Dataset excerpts
+---+
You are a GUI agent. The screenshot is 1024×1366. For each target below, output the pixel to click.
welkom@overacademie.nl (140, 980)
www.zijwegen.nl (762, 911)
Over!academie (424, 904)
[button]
+---+
Please transcribe the records above in full, keeping every word.

= Answer for the task =
You are a GUI agent. The screenshot is 1024×1366. For each target below, output the pixel to click.
welkom@overacademie.nl (140, 980)
www.zijwegen.nl (762, 911)
Over!academie (424, 904)
[button]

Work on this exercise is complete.